The following shows an example of a HYPPO execution on the external package:

            >>> hyppo evaluation config.yaml
2021-06-14 23:16:44,472 INFO Configuration: {'trainer': 'mycode.trainer.train', 'prms': {'names': ['epochs', 'nodes', 'dropout'], 'mult': [1, 5, 0.01], 'xlow': [1, 1, 1], 'xup': [10, 10, 10]}, 'hpo': {'nevals': 3}}
2021-06-14 23:16:44,473 INFO EVALUATION   1 / 3
2021-06-14 23:16:44,474 INFO Samples: [ 5  4 10]
2021-06-14 23:16:44,962 INFO Output of objective function: 0.43182
2021-06-14 23:16:44,962 INFO Execution time: 0.48868 seconds.
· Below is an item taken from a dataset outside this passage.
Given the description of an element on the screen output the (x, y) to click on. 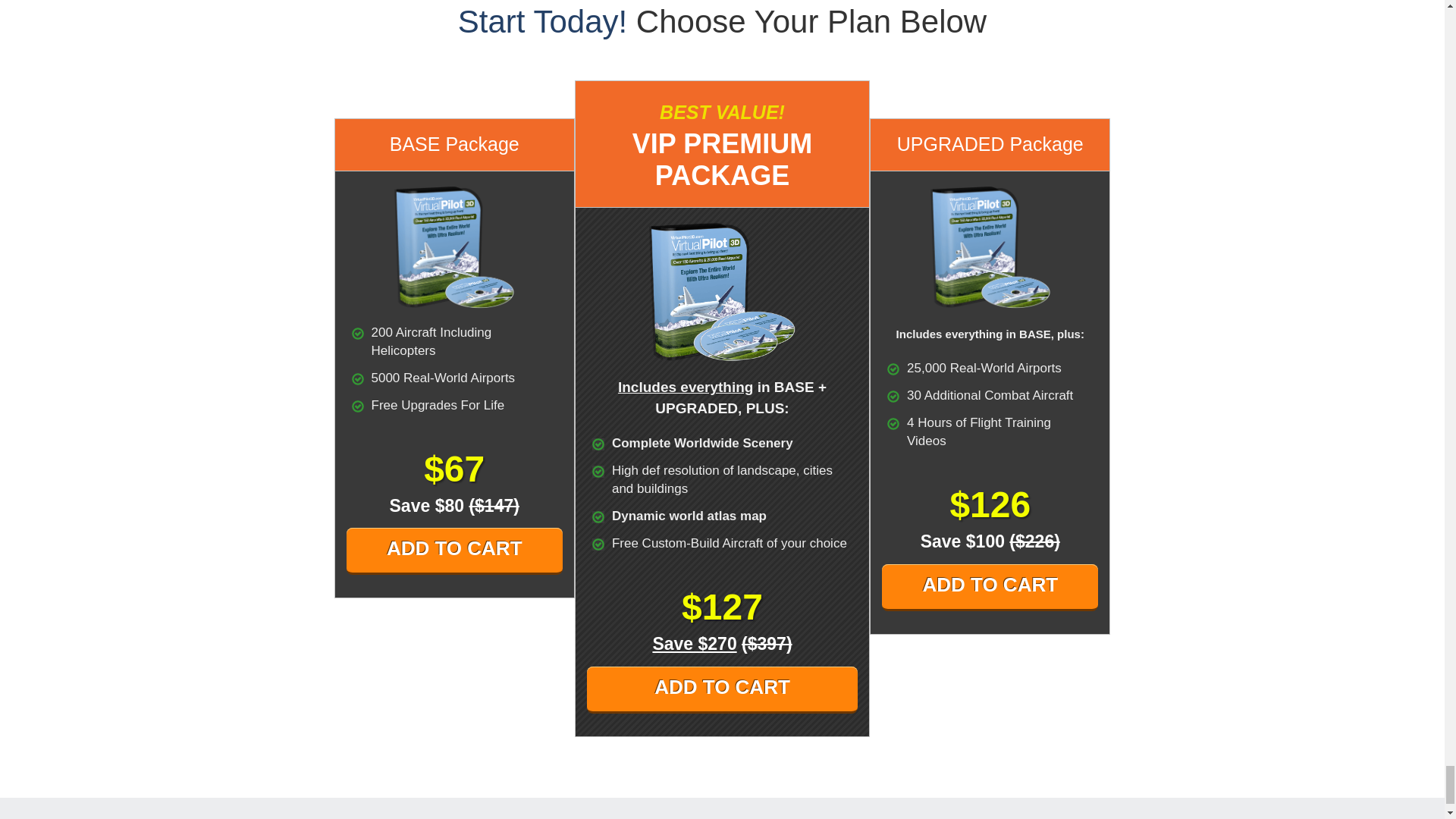
ADD TO CART (454, 550)
ADD TO CART (989, 587)
ADD TO CART (721, 689)
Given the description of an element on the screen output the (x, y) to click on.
2021-06-14 23:16:44,963 INFO EVALUATION   2 / 3
2021-06-14 23:16:44,963 INFO Samples: [10  5 10]
2021-06-14 23:16:44,972 INFO Output of objective function: 0.17925
2021-06-14 23:16:44,972 INFO Execution time: 0.00903 seconds.
2021-06-14 23:16:44,972 INFO EVALUATION   3 / 3
2021-06-14 23:16:44,973 INFO Samples: [9 4 5]
2021-06-14 23:16:44,981 INFO Output of objective function: 0.31150
2021-06-14 23:16:44,981 INFO Execution time: 0.00834 seconds.